A gente é Claudinho E Buchecha e não "Buchecha sem Claudinho"
É, hoje o tempo realmente voa, amor.
Eu posso ser um pouco suspeito para falar sobre esse filme, as músicas dele permearam a juventude dos meus pais e, por consequência, toda a minha infância. Acredito que tenha sido assim com 90% das crianças do Rio de Janeiro.
Não preciso contar a história da dupla, todos conhecemos, e quem não, é só assistir.
É triste ver o que se tornou o funk atualmente, pelo menos os mais ouvidos. Em sua origem, esse movimento cultural tinha um ritmo dançante a abordava os mais diversos assuntos que deveriam ser debatidos dentro das realidades das favelas.

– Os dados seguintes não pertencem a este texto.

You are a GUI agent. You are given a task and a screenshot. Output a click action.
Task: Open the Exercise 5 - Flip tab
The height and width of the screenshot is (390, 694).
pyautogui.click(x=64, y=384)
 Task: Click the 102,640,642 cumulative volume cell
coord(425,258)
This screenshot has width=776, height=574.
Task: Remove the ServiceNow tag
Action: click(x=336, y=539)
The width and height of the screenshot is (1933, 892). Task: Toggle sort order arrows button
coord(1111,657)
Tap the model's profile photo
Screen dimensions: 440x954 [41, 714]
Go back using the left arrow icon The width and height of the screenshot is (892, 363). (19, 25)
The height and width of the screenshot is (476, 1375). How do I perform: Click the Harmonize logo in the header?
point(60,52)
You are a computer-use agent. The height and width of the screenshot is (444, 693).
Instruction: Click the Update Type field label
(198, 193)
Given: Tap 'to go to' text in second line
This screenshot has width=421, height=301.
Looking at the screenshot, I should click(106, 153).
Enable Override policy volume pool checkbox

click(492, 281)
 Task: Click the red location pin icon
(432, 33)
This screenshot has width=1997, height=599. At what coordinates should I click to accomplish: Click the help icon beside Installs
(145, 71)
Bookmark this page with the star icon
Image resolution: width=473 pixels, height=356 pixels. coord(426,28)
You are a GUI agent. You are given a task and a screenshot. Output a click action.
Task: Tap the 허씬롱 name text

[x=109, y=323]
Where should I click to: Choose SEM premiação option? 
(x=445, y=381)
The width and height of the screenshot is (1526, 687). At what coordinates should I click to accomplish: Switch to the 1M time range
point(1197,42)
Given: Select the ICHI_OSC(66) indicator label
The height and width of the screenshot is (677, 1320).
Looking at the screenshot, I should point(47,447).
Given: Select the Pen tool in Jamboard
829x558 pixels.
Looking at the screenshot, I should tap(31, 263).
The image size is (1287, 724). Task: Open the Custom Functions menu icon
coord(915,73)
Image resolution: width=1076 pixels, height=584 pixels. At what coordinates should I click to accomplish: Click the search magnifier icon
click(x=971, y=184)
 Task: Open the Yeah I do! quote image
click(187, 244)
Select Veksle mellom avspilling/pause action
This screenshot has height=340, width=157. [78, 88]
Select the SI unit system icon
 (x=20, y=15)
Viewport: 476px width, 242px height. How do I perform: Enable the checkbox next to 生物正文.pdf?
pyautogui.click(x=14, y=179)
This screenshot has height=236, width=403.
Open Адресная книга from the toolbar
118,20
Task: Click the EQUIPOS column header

"Enquanto os ricos moram em uma casa grande e bela. O pobre é humilhado, esculachado na favela".
Enquanto isso, na nossa realidade, o funk foi reduzido a sexo, apologia ao crime, palavrões e apostas. Perdendo um de seus aspectos mais importantes, divertir enquanto faz pensar.
Um ponto MUITO bonito é a sensação de pertencimento que aquela população tem pela sua música. Todos os moradores de favela, subúrbios e interiores do Rio de Janeiro se sentiam representados pelo que era cantado. Hoje, não mais.